Daneshvar is part of a team of researchers and doctors at Boston University who are at the forefront of concussion research. Together with several other institutions, they have worked aggressively over the past ten years to bring the dangers of concussions into public knowledge. BU researchers have published several studies indicating that multiple concussions can eventually lead to chronic traumatic encephalopathy, or CTE, which is a degenerative brain disease. Recently, the center also announced that they may have located behavioral indicators for CTE, which until now could only be diagnosed after death. Even the NFL has gotten on board by sponsoring studies of the brains of NFL athletes post-mortem to help determine just how bad head injuries can be for child and adult athletes.

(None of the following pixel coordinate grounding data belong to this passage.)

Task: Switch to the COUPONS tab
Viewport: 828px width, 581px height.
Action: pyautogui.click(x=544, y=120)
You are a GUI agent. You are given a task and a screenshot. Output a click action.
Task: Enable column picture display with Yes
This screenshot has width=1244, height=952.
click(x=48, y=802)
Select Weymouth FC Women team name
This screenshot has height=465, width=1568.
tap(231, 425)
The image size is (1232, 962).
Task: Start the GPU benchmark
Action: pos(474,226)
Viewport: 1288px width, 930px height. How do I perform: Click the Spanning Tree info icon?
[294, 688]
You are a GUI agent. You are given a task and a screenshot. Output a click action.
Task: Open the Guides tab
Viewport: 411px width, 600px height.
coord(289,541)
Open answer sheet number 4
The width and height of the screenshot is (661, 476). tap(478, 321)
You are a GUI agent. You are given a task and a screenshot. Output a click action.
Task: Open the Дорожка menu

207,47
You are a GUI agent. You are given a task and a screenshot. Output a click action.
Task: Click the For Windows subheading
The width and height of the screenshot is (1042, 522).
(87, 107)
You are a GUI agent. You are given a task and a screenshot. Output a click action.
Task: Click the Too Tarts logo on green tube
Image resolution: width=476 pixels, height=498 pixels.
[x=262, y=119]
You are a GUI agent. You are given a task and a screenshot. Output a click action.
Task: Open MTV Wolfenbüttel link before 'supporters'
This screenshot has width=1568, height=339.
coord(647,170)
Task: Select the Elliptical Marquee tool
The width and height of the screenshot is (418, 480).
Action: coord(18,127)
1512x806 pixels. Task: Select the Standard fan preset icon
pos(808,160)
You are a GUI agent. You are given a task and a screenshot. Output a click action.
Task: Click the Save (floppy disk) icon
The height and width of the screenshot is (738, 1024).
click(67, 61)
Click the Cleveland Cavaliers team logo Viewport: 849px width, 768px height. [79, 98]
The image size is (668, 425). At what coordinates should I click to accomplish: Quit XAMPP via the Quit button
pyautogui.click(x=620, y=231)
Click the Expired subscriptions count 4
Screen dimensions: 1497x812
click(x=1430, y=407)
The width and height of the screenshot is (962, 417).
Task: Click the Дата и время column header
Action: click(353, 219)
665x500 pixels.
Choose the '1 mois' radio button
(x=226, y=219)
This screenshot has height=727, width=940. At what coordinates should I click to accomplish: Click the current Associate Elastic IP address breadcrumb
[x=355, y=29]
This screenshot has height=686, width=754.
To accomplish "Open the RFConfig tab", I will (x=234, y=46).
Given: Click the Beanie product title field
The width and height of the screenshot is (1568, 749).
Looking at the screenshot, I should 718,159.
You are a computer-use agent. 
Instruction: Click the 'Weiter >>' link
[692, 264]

During recent years, programs like the Boston-based Sports Legacy Institute of Community Leaders (SLICE) have popped up in almost every major city. SLICE, a program which was founded by Daneshvar in 2009 after he had worked at the Brain Lab for several years, focuses on teaching athletes the basics: what concussions are, what they feel like, and what someone should do when sustain a concussion. Programs like his focus on knowledge and engagement; they hope to teach athletes to stick up for themselves.

In conjunction with education programs, several companies have developed technological devices to assist athletes in identifying the severity of head traumas. Checklight, a soft sensing skullcap that can be worn on the head during contact sports, is the brainchild of Reebok and MC10 Inc. The cap can be worn with or without a helmet and is made of lightweight, latex-free mesh. Inside the mesh there are ultra-thin impact sensors that collect data during games. Each cap also has a tail that hangs down over the athlete’s neck. A green light constantly blinks on the tail, but if an athlete sustains a hit to the head that is above a certain threshold, the light turns yellow. If the athlete sustains a severe head injury, the light turns red.

The goal of Checklight is not to magically cure concussions, but rather to promote conversation about concussions. If an athlete sees a red light on their Checklight cap, they should get an assessment before they continue playing, which will hopefully prevent kids from toughing it out after they get hit. “We’re even seeing that athletes will avoid getting hit in the head because they don’t want to get pulled from the game after they get a red light,” says Elyse Winer, a MC10 spokeswoman. The Weston-Wayland 7th grade youth football team recently purchased the technology for every athlete on the field.

Local doctors and researchers like Dr. Robert Cantu, the BU Brain Lab’s co-director, have also started to recommend neck strengthening exercises for young athletes. In 2010, Cantu spoke with Fox News, saying, “It’s just straight physics. If you see the blow coming and you have a very strong neck and contract the neck muscles, you have a much greater chance of significantly reducing the forces the brain will see.”

Trainers at the Total Sports Complex in Michigan pioneered these exercises, which are now recommended by Boston Children’s. Director Jim Kielbaso’s program, which is slowly growing in popularity, was inspired by physics research done in the automotive industry. During mock car crashes, dummies with larger and stiffer cylinders under the head encountered less G-forces on their brain. If the neck is stronger during a hit, the head moves less and concussions – which occur when a force jars or shakes the brain inside the skull – are less likely to occur.

Daneshvar, Kielbaso, Winer, and others who are working to prevent head injuries in athletes all have a common goal in mind: individual athlete empowerment. Now that research has demonstrated the severe repercussions of multiple head traumas, concussion prevention programs are becoming a necessity rather than an option in most youth sports leagues across America. “We want to empower kids to be advocates for themselves,” Daneshvar says. “You could have the best, most knowledgeable coaches, but if kids don’t speak up for themselves, there are going to be missed concussions.”